What you should do
Each line of the data must be written out again verbatim; no image belongs in the copy.

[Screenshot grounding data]
####

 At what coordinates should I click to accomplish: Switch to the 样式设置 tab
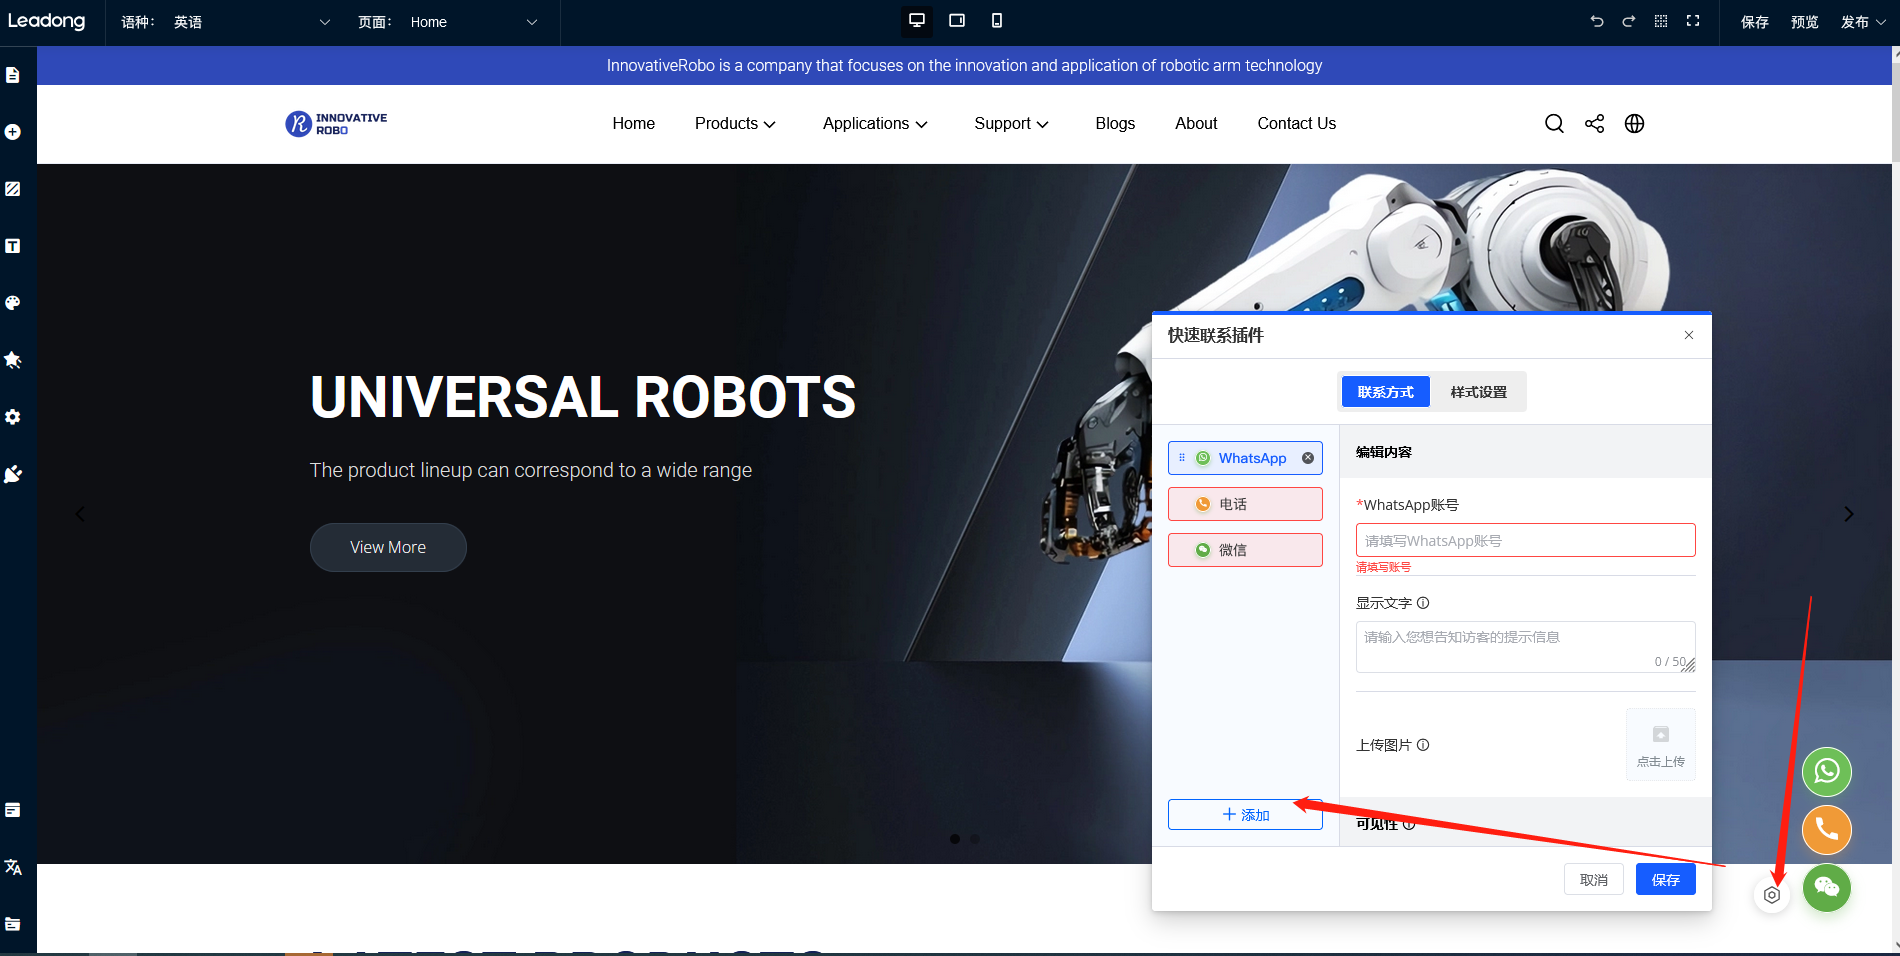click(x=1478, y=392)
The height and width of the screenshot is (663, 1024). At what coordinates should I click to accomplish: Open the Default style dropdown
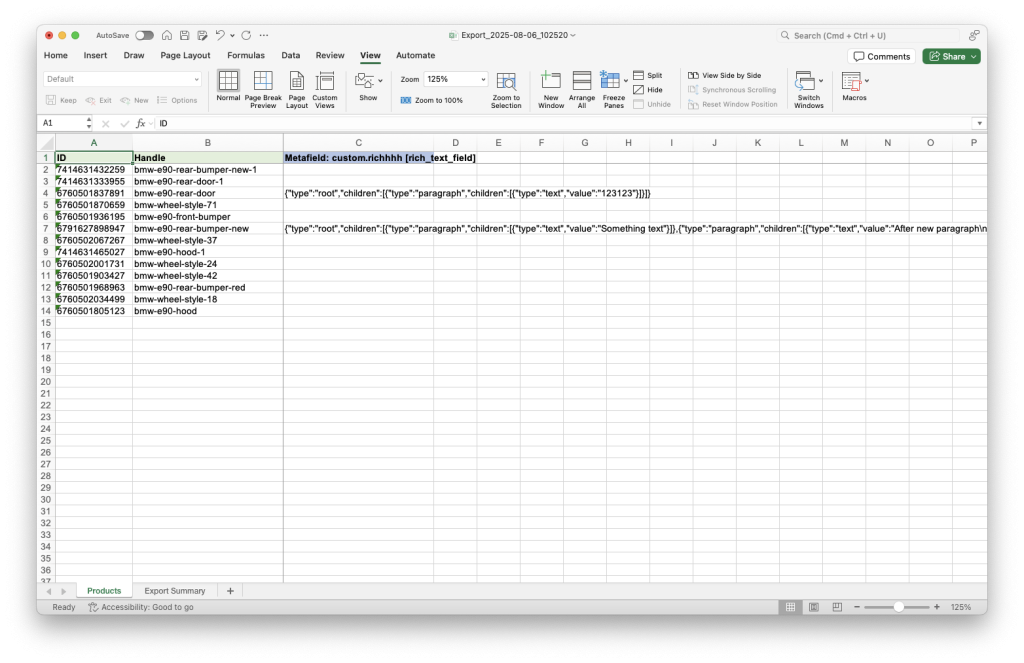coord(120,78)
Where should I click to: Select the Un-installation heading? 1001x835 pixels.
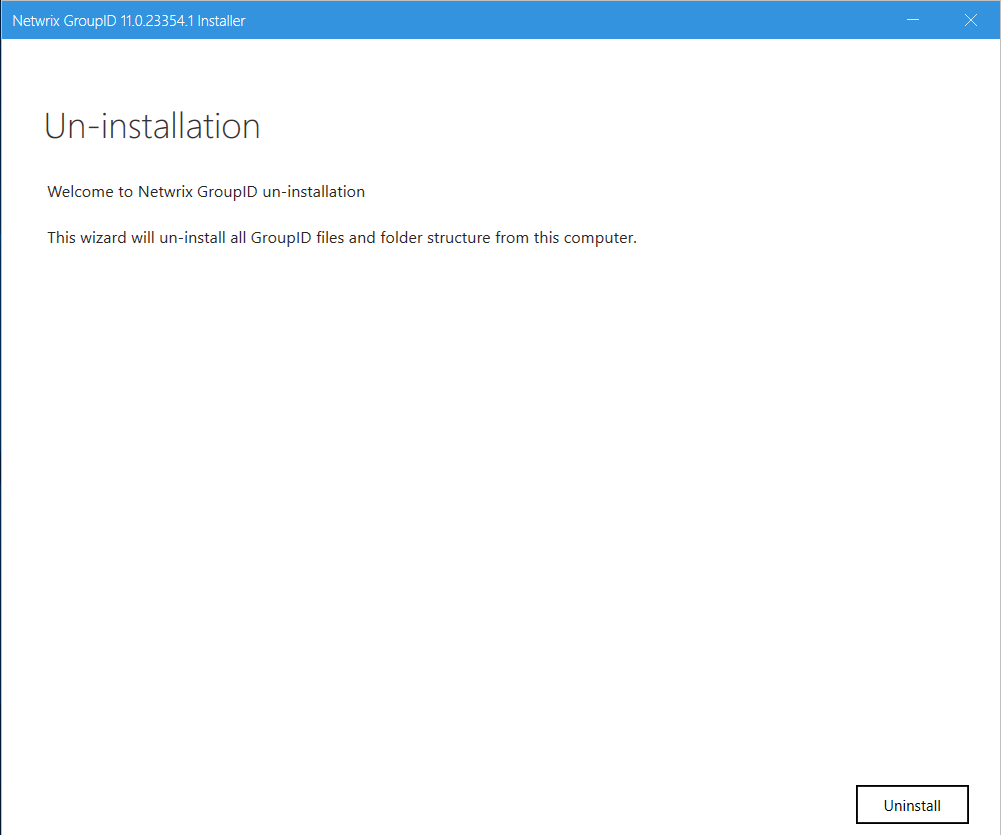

####

Answer below
 At what coordinates should I click to accomplish: Switch to the 样式设置 tab
click(x=1478, y=392)
The height and width of the screenshot is (663, 1024). At what coordinates should I click to accomplish: Open the Default style dropdown
coord(120,78)
Where should I click to: Select the Un-installation heading? 1001x835 pixels.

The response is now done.